Republican leaders in Congress put up a unified front Thursday in support of their plan to repeal and replace the Affordable Care Act, promising replacement legislation will come this year. Democrats, meanwhile, continued to fight for the law on several fronts.

“Our legislating will occur this year,” House Speaker Paul Ryan said at his weekly briefing, in response to a question about the timing of ACA repeal and replacement legislation. He said the exact timeline, though, is still unclear.

Ryan also downplayed signs of dissent within the Republican ranks about repealing the law before deciding on a replacement plan, saying: “we’ve been planning for this for some time, and our members realize that.” Republicans, he said, are moving quickly to gut the law because it is rapidly failing and they want to “stop the damage from getting worse.”

“All the insurers tell us it’s going to get even worse in 2017,” he added.

The push to repeal large swaths of the law through budget reconciliation scored another victory Thursday when the House Freedom Caucus said it would support a budget measure that could swell the federal deficit to more than $1 trillion by the end of the decade in the interest of an ACA repeal, according to the Washington Post.

Senate Majority Leader Mitch McConnell also held firm in the GOP’s commitment to a quick repeal. “We’re determined to live up to our promise to the American people and repeal this failed law,” then enact a replacement that costs less and works better, he said Thursday. As for Democrats, he said, “I hope they’ll work with us.”

Democrats push back

Sen. Tim Kaine, D-Va., called for a different form of collaboration, urged his Republican colleagues to “sit down, and find solutions, and find improvements and find reform” rather than rushing to repeal the ACA.

It is vital that Americans know what Republicans’ plan is to replace the law before repealing it, Sen. Cory Booker, D-N.J. added during debate on the Senate floor. To Republicans, he said, “Do not thrust millions of your countrymen and countrywomen off a cliff and shout promises at them as they fall.”
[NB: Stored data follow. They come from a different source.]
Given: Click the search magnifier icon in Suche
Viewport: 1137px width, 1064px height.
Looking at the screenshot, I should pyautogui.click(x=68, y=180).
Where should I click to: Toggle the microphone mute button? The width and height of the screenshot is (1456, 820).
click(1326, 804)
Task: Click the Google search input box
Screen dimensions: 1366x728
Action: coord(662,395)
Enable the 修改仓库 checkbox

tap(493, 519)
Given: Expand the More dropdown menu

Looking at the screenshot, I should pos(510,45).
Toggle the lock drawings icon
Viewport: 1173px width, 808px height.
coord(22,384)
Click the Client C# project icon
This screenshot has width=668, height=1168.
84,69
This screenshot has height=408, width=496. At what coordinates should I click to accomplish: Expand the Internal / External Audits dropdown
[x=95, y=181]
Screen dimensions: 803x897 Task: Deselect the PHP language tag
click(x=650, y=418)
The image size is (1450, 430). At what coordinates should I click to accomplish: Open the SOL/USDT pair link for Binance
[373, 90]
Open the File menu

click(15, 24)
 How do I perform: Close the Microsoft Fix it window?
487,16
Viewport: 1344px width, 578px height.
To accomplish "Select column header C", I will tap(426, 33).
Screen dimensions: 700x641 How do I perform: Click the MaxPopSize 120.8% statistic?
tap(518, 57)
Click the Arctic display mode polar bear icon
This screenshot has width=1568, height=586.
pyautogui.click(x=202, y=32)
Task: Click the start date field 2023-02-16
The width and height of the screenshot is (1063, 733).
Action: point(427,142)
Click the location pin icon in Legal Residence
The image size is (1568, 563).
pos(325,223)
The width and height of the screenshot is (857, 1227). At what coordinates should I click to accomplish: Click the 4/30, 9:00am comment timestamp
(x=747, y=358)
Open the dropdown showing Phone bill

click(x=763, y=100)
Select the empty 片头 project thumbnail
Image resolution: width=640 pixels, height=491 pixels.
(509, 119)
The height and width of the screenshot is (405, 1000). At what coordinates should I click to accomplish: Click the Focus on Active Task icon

Kaine and his fellow Senate Democrats introduced an amendment Thursday that would have required Republicans to get 60 votes on an ACA repeal measure rather than a simple majority, but the Senate voted 52-48 along party lines to reject the amendment.

Obama, Trump weigh in

Echoing his fellow Democrats and a rising chorus of healthcare industry leaders, President Barack Obama warned against the dangers of repealing the ACA before replacing it in an op-ed published by the New England Journal of Medicine.

“This approach of ‘repeal first and replace later’ is, simply put, irresponsible—and could slowly bleed the healthcare system that all of us depend on,” he wrote. Such a strategy is particularly risky, he argued, since there might never be a second vote on a plan to replace the ACA.

“And if a second vote does not happen, tens of millions of Americans will be harmed,” he added.

President-elect Donald Trump, meanwhile, shared his views via Twitter, lashing out on Thursday at Sen. Chuck Schumer, who has emerged as a strong voice in opposition of Trump and congressional Republicans’ agenda.

But on Friday, he offered a more conciliatory tone, calling for both parties to work out a compromise on repealing and replacing the ACA.